I met the new owner of my kidney a month after surgery.
Simon’s family and mine got together and talked about school and work and life. It was a regular, friendly conversation, remarkably unweird considering that the kid next to me with the shaggy dark hair and the thousand-watt smile had a part of my body inside him.
Simon’s mom gave me a cloisonné pin of a kidney. “Now you’re part of the O.K. Club,” she told me. “One kidney.” Simon perked up. “I’m not a member anymore!” He still had his mom’s kidney and now, mine.
Today my recovery is pretty much complete. I have five fading scars: four tiny ones where the surgeon inserted the instruments and a four-inch one just above my bikini line (not that I ever wear a bikini) where he took my left kidney out. I don’t have any pain or take any medications. Only one friend has asked to see my scars, and she has lots of tattoos, so I wasn’t surprised.

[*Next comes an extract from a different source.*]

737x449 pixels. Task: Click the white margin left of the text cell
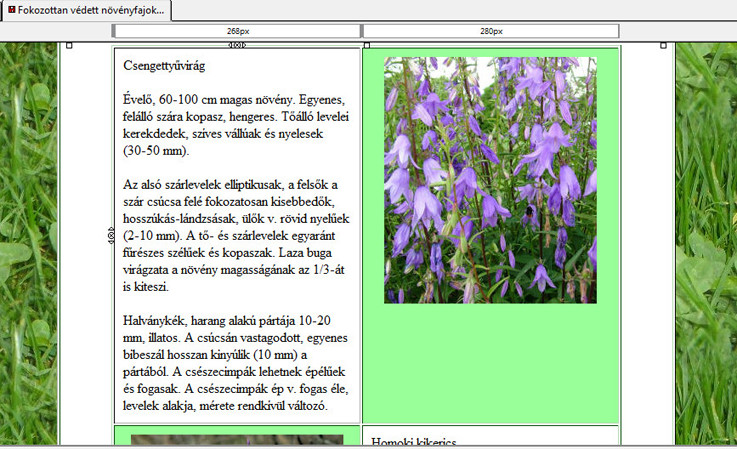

Simon, meanwhile, is finishing high school – taking calculus and honors physics, no less – and applying to colleges. He has had setbacks, including five days in the hospital, but those are to be expected when you take immunosuppressive drugs. (He’ll take them for the rest of his life, because the body never stops trying to reject the foreign organ.)
Am I different today because of this act? Yes and no.
I’m not a better person. I still swear at other cars when I drive, yell at my children, make snide judgments about strangers, and eat bacon. But I’m more satisfied on a fundamental level.
When we met, Simon gave me a letter. “Read this when you get home,” he said, waving it in my face like a warning. I won’t quote it out of respect for his privacy, but I will say that it’s remarkably eloquent for a teenage boy. I like to imagine that the little piece of me in him is whispering suggestions and encouragement, telling him how proud I am.